There's this whole group of people who fall in the gray—people who don't struggle with alcohol as an addiction, but who still want to reevaluate their relationship with it.
She began posting about her journey on her blog as well as on social media, where the response has been overwhelmingly positive—she's earned over 4 million likes on the platform. Vatuone regularly shares TikToks about the ups-and-downs of sobriety—including the changes in how she socializes and feels.
Whereas people often think folks don’t drink because of addiction issues, Vatuone’s found a community of people who opt not to drink for personal or health-related reasons. By posting TikToks and other content about her choice to give up alcohol, she says she’s helping start conversations around “elective sobriety.”
“There's this whole group of people who fall in the gray—people who don't struggle with alcohol as an addiction, but who still want to reevaluate their relationship with it,” Vatuone says. “And the more I started talking about it, the more I found that a lot of people shared similar sentiments.”
Brands are meeting consumers where they are and leaning into the demand for non-alcoholic beverages. According to industry experts, sales for non-alcoholic or low-alcohol beverages have increased: In late 2021, Forbes reported that non-alcoholic beverage sales had increased 33% to $331 million over the past year, according to data from market research firm Nielsen.
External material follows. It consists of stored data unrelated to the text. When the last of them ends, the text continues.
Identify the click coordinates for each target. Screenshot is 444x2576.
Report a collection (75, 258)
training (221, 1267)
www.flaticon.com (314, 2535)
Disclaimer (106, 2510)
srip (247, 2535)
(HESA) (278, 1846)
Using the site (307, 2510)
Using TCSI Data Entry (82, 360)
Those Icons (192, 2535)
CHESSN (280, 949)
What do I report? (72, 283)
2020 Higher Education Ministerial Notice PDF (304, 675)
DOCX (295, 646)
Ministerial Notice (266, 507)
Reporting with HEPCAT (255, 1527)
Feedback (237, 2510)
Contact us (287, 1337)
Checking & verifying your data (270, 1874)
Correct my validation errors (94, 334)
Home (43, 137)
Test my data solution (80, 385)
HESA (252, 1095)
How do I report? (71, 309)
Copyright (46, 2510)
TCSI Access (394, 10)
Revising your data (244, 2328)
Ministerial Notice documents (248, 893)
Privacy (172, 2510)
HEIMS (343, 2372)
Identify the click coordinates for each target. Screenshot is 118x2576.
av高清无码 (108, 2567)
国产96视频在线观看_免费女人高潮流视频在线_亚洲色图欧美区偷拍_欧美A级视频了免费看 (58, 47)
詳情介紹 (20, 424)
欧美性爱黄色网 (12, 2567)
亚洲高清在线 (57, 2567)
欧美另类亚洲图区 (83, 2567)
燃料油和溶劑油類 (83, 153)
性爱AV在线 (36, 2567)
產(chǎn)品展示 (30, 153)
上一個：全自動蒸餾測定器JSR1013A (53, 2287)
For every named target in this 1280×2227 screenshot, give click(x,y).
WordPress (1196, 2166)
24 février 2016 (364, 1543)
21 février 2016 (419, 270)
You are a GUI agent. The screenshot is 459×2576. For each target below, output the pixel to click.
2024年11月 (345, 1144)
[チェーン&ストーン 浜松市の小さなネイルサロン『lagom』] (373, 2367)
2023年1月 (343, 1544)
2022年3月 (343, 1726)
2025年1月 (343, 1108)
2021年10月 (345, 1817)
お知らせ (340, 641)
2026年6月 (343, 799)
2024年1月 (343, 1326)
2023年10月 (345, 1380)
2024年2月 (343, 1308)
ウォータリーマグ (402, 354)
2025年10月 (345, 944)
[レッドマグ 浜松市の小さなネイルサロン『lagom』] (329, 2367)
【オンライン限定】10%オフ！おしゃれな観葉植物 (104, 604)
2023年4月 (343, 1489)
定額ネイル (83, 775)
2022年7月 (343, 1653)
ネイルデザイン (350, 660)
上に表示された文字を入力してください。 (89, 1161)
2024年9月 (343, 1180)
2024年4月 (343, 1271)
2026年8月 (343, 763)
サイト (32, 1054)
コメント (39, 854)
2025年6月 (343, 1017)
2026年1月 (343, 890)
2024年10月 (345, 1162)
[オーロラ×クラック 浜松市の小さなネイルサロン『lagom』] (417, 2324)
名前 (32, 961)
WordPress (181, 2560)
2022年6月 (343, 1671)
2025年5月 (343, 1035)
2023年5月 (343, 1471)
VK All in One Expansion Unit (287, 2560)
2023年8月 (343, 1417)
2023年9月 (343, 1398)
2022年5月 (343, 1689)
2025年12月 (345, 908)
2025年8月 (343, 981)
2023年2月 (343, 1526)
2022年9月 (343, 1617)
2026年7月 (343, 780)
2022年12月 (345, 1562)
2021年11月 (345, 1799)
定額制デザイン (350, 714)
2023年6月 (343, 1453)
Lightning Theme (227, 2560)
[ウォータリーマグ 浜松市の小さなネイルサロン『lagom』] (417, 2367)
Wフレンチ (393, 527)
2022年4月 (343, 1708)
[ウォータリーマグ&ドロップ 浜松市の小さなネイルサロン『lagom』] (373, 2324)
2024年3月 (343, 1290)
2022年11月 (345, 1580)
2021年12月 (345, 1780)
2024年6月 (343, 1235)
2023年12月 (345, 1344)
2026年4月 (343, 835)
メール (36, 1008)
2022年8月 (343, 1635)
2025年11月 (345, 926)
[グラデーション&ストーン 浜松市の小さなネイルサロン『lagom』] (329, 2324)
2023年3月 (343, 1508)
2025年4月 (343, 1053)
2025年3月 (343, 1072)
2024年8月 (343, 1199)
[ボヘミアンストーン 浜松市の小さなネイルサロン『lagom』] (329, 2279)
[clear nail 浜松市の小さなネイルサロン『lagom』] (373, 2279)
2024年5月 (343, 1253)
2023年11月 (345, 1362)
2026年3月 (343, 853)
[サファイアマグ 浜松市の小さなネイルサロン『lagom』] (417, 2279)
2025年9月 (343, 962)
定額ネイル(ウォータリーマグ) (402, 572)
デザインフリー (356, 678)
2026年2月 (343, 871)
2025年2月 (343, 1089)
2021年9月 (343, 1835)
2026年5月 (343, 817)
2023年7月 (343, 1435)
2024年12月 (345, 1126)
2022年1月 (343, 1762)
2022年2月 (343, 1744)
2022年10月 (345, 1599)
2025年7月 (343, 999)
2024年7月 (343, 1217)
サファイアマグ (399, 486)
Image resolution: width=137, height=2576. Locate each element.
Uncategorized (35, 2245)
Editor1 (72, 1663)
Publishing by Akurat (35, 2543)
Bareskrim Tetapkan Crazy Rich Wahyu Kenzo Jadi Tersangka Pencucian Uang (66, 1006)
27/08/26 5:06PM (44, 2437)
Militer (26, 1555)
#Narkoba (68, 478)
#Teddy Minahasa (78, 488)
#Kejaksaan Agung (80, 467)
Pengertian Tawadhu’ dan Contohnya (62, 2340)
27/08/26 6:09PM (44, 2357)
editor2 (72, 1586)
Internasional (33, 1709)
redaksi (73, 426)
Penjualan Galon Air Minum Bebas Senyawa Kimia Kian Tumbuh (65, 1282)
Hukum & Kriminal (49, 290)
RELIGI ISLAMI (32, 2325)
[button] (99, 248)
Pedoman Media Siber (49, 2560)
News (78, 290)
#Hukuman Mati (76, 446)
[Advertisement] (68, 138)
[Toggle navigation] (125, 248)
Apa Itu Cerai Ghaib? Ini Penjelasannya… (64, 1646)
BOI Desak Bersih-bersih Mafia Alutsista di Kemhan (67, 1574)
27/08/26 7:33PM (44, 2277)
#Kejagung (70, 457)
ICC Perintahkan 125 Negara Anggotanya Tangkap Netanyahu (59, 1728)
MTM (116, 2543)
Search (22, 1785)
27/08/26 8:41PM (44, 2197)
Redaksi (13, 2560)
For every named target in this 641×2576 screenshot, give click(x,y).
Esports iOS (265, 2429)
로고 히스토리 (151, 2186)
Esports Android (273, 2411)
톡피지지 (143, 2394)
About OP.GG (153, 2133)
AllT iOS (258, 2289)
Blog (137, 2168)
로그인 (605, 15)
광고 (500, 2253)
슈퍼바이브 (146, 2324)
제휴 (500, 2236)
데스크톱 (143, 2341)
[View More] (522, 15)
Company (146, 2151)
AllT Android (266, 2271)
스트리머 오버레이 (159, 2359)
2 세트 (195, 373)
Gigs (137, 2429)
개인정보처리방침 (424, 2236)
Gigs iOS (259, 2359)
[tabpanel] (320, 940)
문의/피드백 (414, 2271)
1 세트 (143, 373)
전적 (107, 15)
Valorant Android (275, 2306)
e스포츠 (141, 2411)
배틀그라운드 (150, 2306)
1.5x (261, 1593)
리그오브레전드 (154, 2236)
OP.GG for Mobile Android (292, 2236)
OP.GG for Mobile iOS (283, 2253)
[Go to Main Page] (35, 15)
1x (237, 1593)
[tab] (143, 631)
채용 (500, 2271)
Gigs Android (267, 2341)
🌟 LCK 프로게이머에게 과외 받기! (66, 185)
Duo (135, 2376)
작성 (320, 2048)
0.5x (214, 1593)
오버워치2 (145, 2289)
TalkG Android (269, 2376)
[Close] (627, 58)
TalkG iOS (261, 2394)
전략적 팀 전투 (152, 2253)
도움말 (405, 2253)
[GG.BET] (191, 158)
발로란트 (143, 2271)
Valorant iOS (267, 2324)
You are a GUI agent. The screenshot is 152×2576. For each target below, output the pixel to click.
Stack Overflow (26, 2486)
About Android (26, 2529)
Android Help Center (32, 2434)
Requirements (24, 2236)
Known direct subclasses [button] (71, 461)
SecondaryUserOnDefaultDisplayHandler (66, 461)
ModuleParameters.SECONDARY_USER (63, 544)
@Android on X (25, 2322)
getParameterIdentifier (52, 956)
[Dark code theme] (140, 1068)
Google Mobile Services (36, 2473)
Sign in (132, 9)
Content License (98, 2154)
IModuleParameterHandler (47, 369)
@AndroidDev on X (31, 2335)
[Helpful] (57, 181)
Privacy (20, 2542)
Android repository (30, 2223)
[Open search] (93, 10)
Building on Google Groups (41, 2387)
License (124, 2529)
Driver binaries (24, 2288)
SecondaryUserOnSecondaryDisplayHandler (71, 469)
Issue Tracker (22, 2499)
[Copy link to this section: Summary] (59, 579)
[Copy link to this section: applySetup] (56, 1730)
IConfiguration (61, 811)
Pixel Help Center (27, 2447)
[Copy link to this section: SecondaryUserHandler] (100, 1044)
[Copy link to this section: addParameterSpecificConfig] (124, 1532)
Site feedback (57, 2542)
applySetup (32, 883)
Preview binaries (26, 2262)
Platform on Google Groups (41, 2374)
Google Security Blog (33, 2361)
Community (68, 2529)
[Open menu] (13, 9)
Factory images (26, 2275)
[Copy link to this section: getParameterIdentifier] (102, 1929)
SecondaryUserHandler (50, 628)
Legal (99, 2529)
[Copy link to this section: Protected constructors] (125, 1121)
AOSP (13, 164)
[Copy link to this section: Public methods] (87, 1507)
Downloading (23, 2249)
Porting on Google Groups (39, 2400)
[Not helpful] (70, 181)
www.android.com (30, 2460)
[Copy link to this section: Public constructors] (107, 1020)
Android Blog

The shift to non-alcoholic drinks is overall a good thing for people’s health. There is not a “safe limit” when it comes to drinking; a 2018 study in The Lancet found that no amount of alcohol is good for our health.
That’s why Vatuone worries that rules brought out during COVID, like restaurants being allowed to sell to-go alcohol or deliver it, or lengthening the hours that alcohol can be sold, can have serious consequences.
“Alcohol is the fourth leading preventable cause of death in the United States,” she said. “It is concerning that states are making permanent (and harmful) policy changes as a result of a transient condition such as COVID-19 without data justifying these policy changes.”
Still, Vatuone is hopeful talking about not drinking can have ripple effects. The choice to openly discuss her sobriety has helped other people reevaluate their relationship with alcohol, she said. It was not her intention when she started, but the overwhelming reactions have been rewarding.
“I can’t tell you how many people have said ‘I have cut back significantly because of your videos,’ or, ‘I have stopped drinking because of your videos,’” Vatuone said. “When I started talking about [my sobriety], I didn’t know what I was doing. I was just like, ‘This is what’s happening.’ I wanted to be honest about it.”
Drinking more during the pandemic can have negative consequences on our health. Reducing your intake of alcohol, or stopping drinking entirely, can have both short-term and long-term benefits.